At the same time, I want to make it clear that Vinous will has [sic] no intention of doing the following:
-
Consensus reviews, team reviews, whatever you want to call it.
Every review published by our critics is the result of a lifetime of experience in wine. I can fully appreciate that that may be hard to glean when you are looking at a few sentences that describe a wine, but that’s just the way it is. What you are getting is one person’s point of view based on a considerable amount of experience. I can watch Roger Federer rip a forehand down the line. It looks so easy. Right? Anyone can do that, right, I mean how hard can it be? Well, try and you will find out. -
Send out multiple critics to review the same region
The world of wine is increasingly complex. There are more better new wines to review pretty much everywhere. Being even more comprehensive is our focus. It makes no sense to send out two people to cover the exact same wines. Wine reviews are not music, the news, movies or sport where you can get a panel together to discuss a small, focused subject. Our team now reviews tens of thousands of wines each year and growing.

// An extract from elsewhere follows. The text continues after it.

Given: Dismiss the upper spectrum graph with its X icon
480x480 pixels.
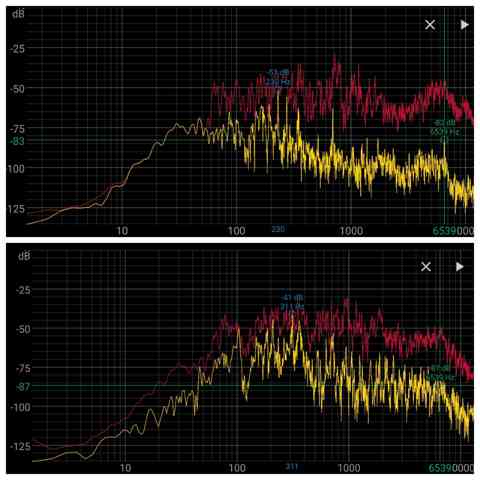Looking at the screenshot, I should pyautogui.click(x=430, y=25).
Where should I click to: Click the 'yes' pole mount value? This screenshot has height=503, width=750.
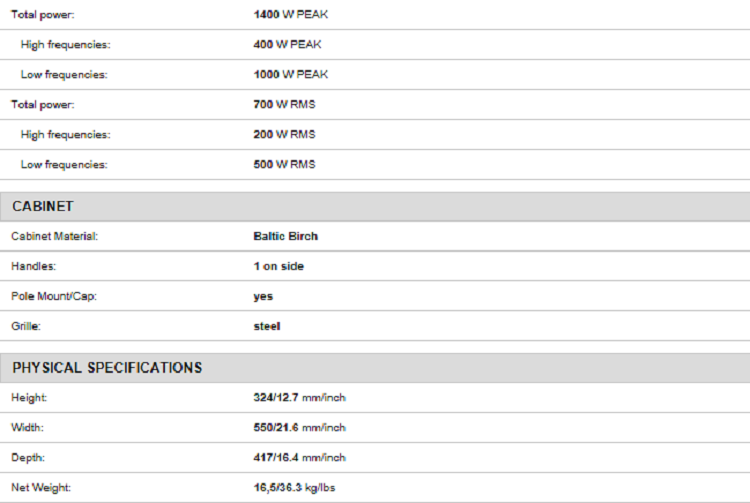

To me, there is nothing controversial about 2008 Clerico, 2008 Giacosa, 2010 Monprivato etc. Why? Because in many cases I tasted those wines from barrel years before they were released. [The 2010 Monprivato was re-tasted from bottle.] That’s not to say everyone here has to agree with me, far from it, but I can guarantee you every word I and our team writes is carefully considered.
Lastly, I think some readers are seeking perfection from critics. Guess what…even the best athletes miss shots, make mistakes etc., even in the most crucial of moments. Same of world-class musicians, investors, CEOs etc. Critics are not infallible. What we offer is opinions built on years and decades of tasting and visiting the world’s top estates."
Uh-huh. First, I note that nobody suggested that there be reviews by committee or multiple reviewers sent to the same region. Galloni’s overreaction and misdirection in that regard is embarrassing. Let me parse his commentary for you:
“Every review published by our critics is the result of a lifetime of experience in wine. I can fully appreciate that that may be hard to glean when you are looking at a few sentences that describe a wine, but that’s just the way it is.”
Indeed. And the original poster is justifiably interested in the “lifetimes of experience” of Tanzer and d’ Agata, both of whom have been at this for decades, vis a vis Galloni, whose “lifetime”, by his own admission in his Vinous biography, is all of a decade long: “Antonio Galloni’s career as one of the most trusted and respected wine critics in the world spans nearly a decade.” I understand that limitation. I understand why he does not want to facilitate head-to-head comparison with two established reviewers whose credentials eclipse his own. However, would be hard-pressed to argue that doing so is not in the best interest of his readers. Did he not merge with IWC to buy an archive of quality reviews that Vinous could obtain no other way? And if he was comfortable going head-to-head on tape with The Emperor of Wine (well, SCRIPTED, methinks), what would be the problem with doing that with your own talent?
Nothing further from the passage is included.